The combination of article 24 of the Warsaw Convention and article L. 322-3 of the French code of Civil Aviation has the following
consequence: any action for damages, regardless of legal grounds, against the air carrier can only be brought within the conditions
and limits of the Convention, the provisions of which, in its article 17, establishes the liability of the carrier in case of death or
bodily injury of a passenger, if the accident that caused the damage occurred on board the aircraft.
9
Accident = Limit to Consumer Protection
Cour de cassation 1st chamber, 15 January 2014, Aigle Azur c/Merah:
If the cause of the damage is unknown, there is no accident within the meaning article 17 of the Warsaw Convention. A
court is not permitted to find an accident by eliminating a number of possible causes for the injury.

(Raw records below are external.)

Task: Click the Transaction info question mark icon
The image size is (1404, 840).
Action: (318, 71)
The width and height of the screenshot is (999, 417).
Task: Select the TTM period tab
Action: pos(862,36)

Cour de cassation 1st chamber, 8 October 2014, Air France c/ Durand:
A passenger fell allegedly because she could not see the stairs with a baby in her arms during disembarking. The claim was
based on the Montreal convention and the allegation of an implied duty of the air carrier to provide assistance. This does
not fall under the definition of “accident” and there is no right of claim.
10
Exclusivity
House of Lords, 12 December 1996,
Sidhu and Others, Appellants and British Airways PLC., Respondents;
Abnett (Known as Sykes), Appellant and Same Respondents:
The phrase “the cases covered by article 17″ extends therefore to all claims made by the passenger against the carrier
arising out of international carriage by air, other than claims for damage to his registered baggage which must be dealt
with under article 18 and claims for delay which must be dealt with under article 19. The words “however founded” which
appear in article 24(1) and are applied to passenger’s claims by article 24(2) support this approach. The intention seems
to be to provide a secure regime, within which the restriction on the carrier’s freedom of contract is to operate. Benefits
are given to the passenger in return, but only in clearly defined circumstances to which the limits of liability set out by the
Convention are to apply. To permit exceptions, whereby a passenger could sue outwith the Convention for losses
sustained in the course of international carriage by air, would distort the whole system, even in cases for which the
Convention did not create any liability on the part of the carrier. Thus the purpose is to ensure that, in all questions
relating to the carrier’s liability, it is the provisions of the Convention which apply and that the passenger does not have
access to any other remedies, whether under the common law or otherwise, which may be available within the particular
country where he chooses to raise his action. The carrier does not need to make provision for the risk of being subjected
to such remedies, because the whole matter is regulated by the Convention.”
11
Cour de cassation, Civ. 1ère, 15 July 1999, British Airways c/ M. Mohamed et autres:
The court relied on the contract of carriage implied contractual obligation of safety to order compensation post
completion of contract.
Even assuming that common law applies before and after disembarking it remains odd to find a “contractual liability” for
a liability of negligence in the performance of the air carriage.
Whether this view will remain under the Montréal Convention of 1999 is unclear.